Biochemical inhibition of ATase1 and ATase2 rescued the phenotype of APP _695/swe mice (males) displayed at 12 months of age. ( A ) Western blot of extracellular amyloid-β oligomers in brain homogenate. Indicated bands correspond to already characterized amyloid-β oligomers ( Lesne et al. , 2006 ; Pehar et al. , 2010 ). Band specificity and loading controls are shown in Supplementary Fig. 4A and Supplementary Data . ( B ) Quantification of major amyloid-β reactive species shown in ( A ). ** P < 0.005; ^#P < 0.0005. ( C ) Long-term potentiation induction in hippocampal slices of indicated animals.
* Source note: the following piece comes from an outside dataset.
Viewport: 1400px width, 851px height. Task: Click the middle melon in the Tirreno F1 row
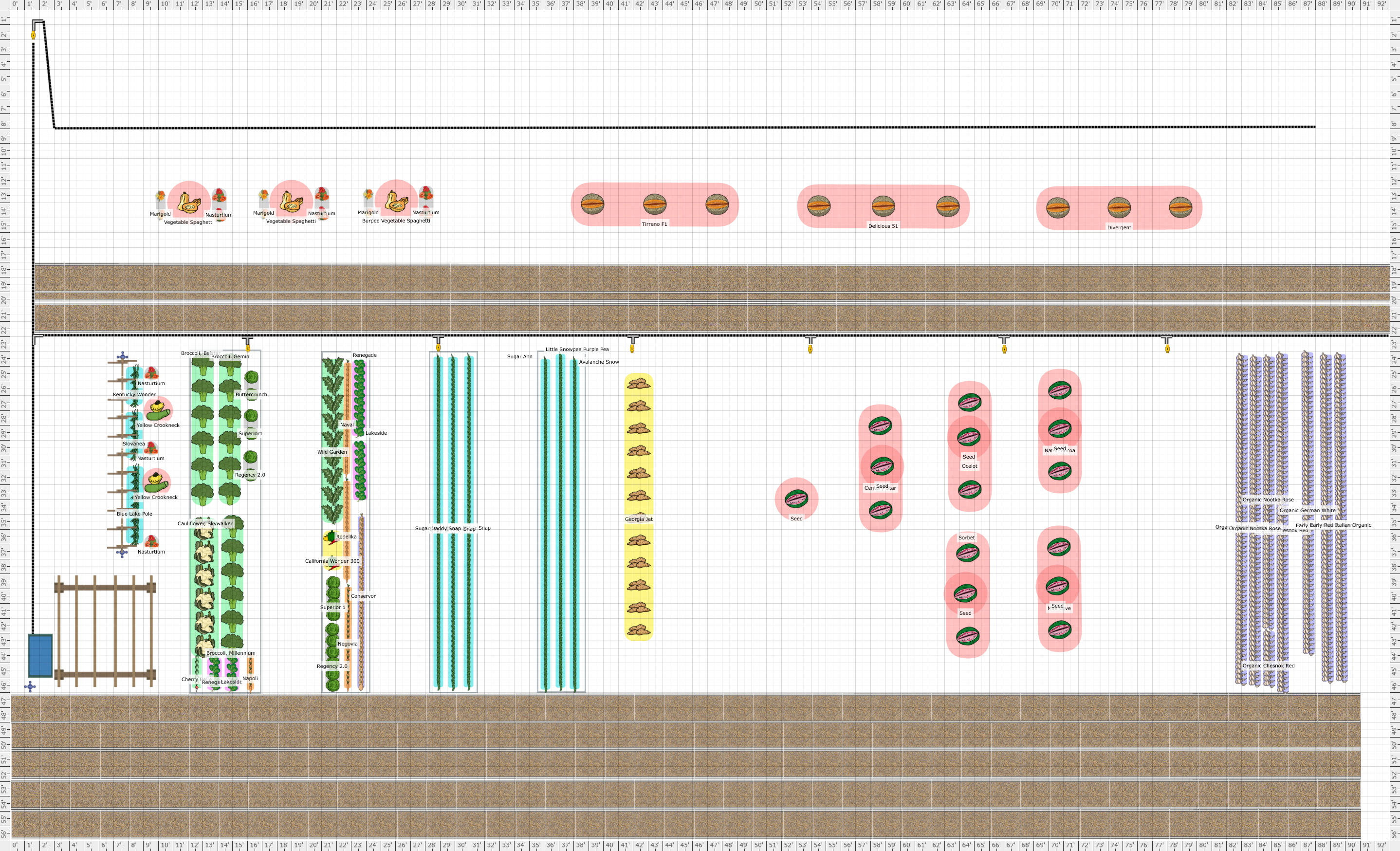click(x=655, y=204)
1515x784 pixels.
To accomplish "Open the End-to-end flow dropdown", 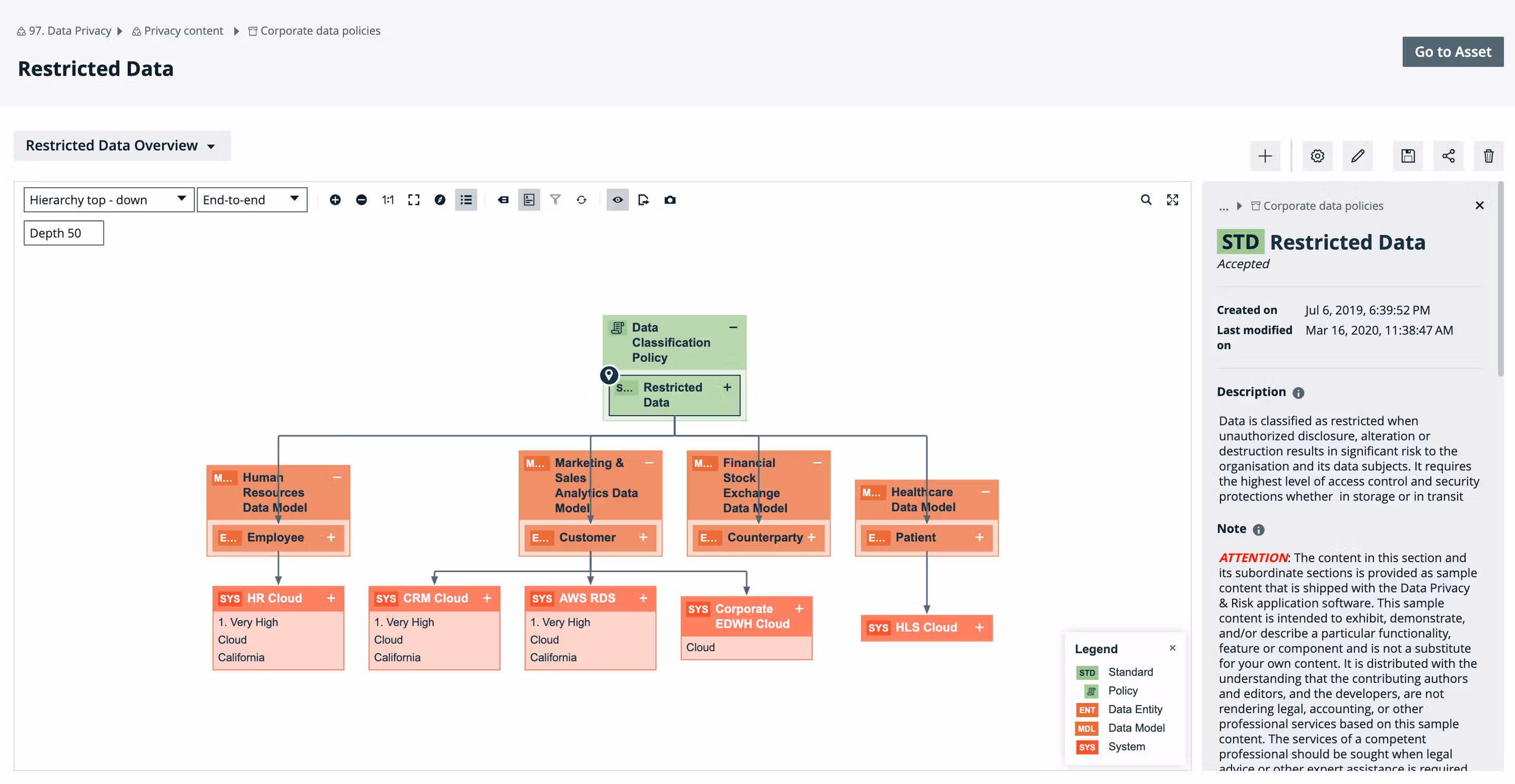I will [x=251, y=200].
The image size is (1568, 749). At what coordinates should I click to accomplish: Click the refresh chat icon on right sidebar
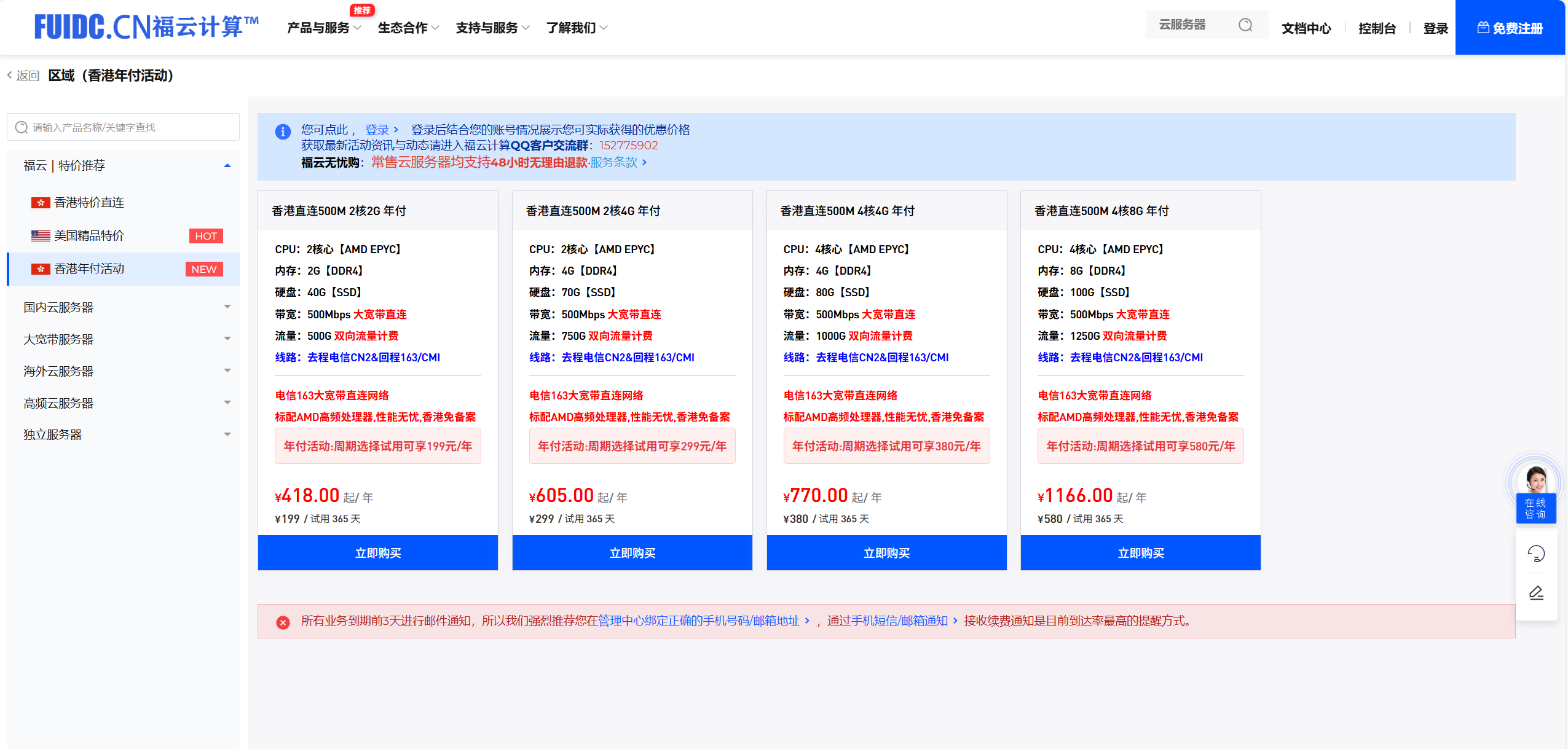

Values are mean ± SD. ^#P < 0.0005.

Figure 7

Biochemical inhibition of ATase1 and ATase2 rescued the phenotype of APP _695/swe mice (males) displayed at 16 months of age. ( A ) Immunohistochemistry to visualize amyloid plaques. High magnification of indicated areas is shown. ( B ) Immunolabelling for phosphorylated tau (pTau) and synaptophysin in the CA3 region of the hippocampus. ( C ) Brain homogenate (cortex) of indicated animals were analysed by western blot. Levels of phosphorylated tau (pTau) were determined with two different phospho-specific antibodies (AT8 and 8EC6/C11). Total Tau and full-length APP (APP f.l.) served as internal loading controls. Only levels of pTau and C99/C83 showed significant changes ( D ). ( D ) Quantification of pTau, C99, and C83 levels shown in C . Values are mean ± SD. * P < 0.05; ** P < 0.005; ^#P < 0.0005. ( E and F ) Lifespan of wild-type/non-transgenic (Non-Tg) and APP _695/swe mice (males) fed a control diet ( E ) or a diet containing Compound 9 ( F ). Kaplan-Meier analysis is shown. Numbers used were as follows: Non-Tg, control diet, n = 30; Compound 9, n = 39); APP _695/swe (control diet, n = 26; Compound 9, n = 30). ^#P < 0.0005.